4.  **Join:** Join on the new composite key `dept_id_salt`.

This breaks the massive "bucket" for Department 8 into 16 smaller buckets.

In [None]:
SALT_FACTOR = 16  # Splitting the skewed key into 16 parts

# 1. Create a DataFrame containing the range of salts
salt_df = spark.range(0, SALT_FACTOR).toDF("salt_id")

# 2. Cross Join Department with Salt Range
# If Dept table has 10 rows, it will now have 10 * 16 = 160 rows
salted_dept_df = dept_df.crossJoin(salt_df) \
    .withColumn("salted_dept_id", concat(col("dept_id"), lit("_"), col("salt_id"))) \
    .drop("salt_id")

print("Salted Department Data Sample:")
salted_dept_df.show(5)

In [None]:
# 1. Add a random salt (0 to 15) to every record in the large skewed table
salted_emp_df = emp_df \
    .withColumn("salt_id", (rand() * SALT_FACTOR).cast("int")) \
    .withColumn("salted_dept_id", concat(col("dept_id"), lit("_"), col("salt_id"))) \
    .drop("salt_id")

print("Salted Employee Data Sample:")
salted_emp_df.show(5)

In [None]:
# Now we join on the new 'salted_dept_id'. 
# Since the data for dept 8 is now broken into 16 chunks (8_0 to 8_15), 
# Spark can process these chunks in parallel tasks!
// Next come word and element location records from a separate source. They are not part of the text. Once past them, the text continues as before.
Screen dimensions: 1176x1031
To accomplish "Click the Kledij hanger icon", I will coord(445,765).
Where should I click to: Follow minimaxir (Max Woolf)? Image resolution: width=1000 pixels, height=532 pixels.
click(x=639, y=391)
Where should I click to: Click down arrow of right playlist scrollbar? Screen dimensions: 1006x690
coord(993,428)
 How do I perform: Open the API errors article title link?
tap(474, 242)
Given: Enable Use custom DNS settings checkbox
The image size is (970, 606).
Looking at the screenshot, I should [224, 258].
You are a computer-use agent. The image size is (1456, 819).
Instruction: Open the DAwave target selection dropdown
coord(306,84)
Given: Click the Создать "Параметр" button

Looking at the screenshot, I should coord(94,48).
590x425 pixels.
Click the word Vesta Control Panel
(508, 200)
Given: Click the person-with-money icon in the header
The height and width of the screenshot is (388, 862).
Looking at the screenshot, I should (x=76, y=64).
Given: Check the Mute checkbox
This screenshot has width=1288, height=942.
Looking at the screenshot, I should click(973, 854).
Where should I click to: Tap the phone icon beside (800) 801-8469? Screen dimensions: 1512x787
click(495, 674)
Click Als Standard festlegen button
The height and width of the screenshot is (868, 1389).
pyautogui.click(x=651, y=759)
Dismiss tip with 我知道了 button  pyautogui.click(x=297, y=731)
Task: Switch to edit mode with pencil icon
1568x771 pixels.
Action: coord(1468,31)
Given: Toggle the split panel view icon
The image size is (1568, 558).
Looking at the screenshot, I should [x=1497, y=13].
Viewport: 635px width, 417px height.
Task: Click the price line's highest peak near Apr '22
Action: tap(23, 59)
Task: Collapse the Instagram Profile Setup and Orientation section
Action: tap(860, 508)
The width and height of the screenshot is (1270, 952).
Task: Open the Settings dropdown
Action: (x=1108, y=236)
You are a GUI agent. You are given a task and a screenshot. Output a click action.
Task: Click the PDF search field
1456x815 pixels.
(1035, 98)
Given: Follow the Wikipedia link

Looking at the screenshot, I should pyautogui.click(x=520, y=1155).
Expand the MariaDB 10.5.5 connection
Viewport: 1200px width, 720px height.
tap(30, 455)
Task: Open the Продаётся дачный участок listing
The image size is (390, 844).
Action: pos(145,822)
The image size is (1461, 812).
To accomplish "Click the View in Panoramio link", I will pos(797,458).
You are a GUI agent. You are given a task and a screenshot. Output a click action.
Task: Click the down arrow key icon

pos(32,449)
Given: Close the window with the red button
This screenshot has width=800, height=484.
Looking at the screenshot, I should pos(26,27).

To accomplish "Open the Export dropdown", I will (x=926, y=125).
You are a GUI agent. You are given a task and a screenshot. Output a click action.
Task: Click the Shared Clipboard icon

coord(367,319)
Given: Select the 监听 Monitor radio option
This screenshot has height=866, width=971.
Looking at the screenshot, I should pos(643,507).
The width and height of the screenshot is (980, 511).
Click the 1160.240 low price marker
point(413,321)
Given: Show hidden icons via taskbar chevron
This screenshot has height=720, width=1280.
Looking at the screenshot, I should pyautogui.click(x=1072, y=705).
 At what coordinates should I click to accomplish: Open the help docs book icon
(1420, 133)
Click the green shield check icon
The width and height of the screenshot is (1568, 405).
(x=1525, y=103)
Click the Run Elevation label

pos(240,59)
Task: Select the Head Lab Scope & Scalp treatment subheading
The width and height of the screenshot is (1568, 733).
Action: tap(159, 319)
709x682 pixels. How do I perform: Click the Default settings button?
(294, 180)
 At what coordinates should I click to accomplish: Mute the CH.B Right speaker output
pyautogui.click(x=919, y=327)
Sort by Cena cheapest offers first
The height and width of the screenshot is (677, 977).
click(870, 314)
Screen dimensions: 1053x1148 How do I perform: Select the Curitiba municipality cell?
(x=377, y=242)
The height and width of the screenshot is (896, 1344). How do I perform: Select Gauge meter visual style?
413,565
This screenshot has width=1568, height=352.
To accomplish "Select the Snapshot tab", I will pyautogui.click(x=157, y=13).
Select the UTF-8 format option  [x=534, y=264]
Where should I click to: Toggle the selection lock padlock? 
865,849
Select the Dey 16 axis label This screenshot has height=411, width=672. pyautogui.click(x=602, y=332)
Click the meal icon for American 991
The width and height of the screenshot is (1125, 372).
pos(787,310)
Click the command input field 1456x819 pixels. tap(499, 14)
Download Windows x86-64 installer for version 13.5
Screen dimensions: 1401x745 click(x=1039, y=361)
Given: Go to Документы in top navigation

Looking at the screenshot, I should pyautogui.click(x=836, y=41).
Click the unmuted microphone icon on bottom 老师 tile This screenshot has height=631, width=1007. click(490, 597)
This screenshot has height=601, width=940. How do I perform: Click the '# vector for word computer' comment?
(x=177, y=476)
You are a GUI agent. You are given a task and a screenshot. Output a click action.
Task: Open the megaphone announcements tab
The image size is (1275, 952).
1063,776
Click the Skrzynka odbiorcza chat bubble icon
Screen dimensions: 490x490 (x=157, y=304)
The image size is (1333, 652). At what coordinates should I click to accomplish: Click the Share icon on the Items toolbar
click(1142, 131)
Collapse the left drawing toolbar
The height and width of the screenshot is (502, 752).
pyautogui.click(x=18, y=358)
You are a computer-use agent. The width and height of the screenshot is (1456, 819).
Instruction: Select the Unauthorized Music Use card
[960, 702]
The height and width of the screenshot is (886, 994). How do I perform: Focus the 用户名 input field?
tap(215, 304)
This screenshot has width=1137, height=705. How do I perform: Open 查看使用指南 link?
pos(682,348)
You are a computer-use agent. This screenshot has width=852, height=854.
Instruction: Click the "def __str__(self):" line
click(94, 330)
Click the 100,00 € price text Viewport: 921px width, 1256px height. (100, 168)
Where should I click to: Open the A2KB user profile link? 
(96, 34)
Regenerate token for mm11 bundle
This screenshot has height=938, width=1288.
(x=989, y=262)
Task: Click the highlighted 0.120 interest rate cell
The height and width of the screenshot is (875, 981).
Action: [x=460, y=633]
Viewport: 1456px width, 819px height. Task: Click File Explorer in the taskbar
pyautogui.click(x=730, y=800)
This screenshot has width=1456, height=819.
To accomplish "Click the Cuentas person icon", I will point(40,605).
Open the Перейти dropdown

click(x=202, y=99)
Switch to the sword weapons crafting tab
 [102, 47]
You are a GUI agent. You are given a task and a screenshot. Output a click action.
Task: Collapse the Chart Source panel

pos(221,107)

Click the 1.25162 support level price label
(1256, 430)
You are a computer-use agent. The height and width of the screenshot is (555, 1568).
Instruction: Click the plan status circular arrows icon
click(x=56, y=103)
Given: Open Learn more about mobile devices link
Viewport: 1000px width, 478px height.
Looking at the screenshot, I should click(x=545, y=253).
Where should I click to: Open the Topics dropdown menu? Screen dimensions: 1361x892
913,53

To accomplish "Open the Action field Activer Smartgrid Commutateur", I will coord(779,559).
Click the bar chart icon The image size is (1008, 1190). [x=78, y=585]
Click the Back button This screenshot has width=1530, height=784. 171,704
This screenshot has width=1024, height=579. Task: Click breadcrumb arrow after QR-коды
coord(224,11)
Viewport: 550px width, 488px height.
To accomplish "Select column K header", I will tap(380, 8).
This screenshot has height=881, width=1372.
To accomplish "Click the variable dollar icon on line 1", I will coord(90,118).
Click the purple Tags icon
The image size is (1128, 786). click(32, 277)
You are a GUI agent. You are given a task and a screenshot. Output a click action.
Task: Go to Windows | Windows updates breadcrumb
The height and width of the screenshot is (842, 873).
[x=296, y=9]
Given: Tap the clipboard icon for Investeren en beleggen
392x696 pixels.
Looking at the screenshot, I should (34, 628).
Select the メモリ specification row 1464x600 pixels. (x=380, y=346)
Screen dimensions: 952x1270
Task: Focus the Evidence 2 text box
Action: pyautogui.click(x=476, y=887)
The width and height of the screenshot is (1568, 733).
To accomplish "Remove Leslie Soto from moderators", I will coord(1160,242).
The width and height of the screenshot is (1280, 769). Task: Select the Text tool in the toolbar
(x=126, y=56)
salted_joined_df = salted_emp_df.join(
    salted_dept_df, 
    on="salted_dept_id", 
    how="left_outer"
)

print("Running Salted Join...")
# Trigger action
salted_joined_df.write.format("noop").mode("overwrite").save()
print("Salted Join Completed.")

In [None]:
# Let's verify if the data is distributed more evenly now.
salted_analysis = salted_joined_df \
    .withColumn("partition_num", spark_partition_id()) \
    .groupBy("partition_num") \
    .count() \
    .orderBy(col("count").desc())

print("Top 5 Heaviest Partitions (After Salting):")
salted_analysis.show(5)

# You should see the counts are much lower and closer to each other 
# compared to the static join.

## Summary

1.  **Skewness:** Occurs when keys are not unique or data is concentrated on specific keys.
2.  **Spillage:** When memory fills up, Spark writes to disk, causing severe performance hits.
3.  **Salting:**
    *   **Pros:** Ideally distributes skewed data, eliminates spillage, allows parallel processing of stragglers.
    *   **Cons:** Increases the size of the smaller table (replication). Be careful if the "small" table is actually quite large.
4.  **AQE:** In Spark 3.0+, enabling `spark.sql.adaptive.enabled` can often handle skew automatically without needing manual salting code. However, knowing Salting is vital for edge cases or older Spark versions.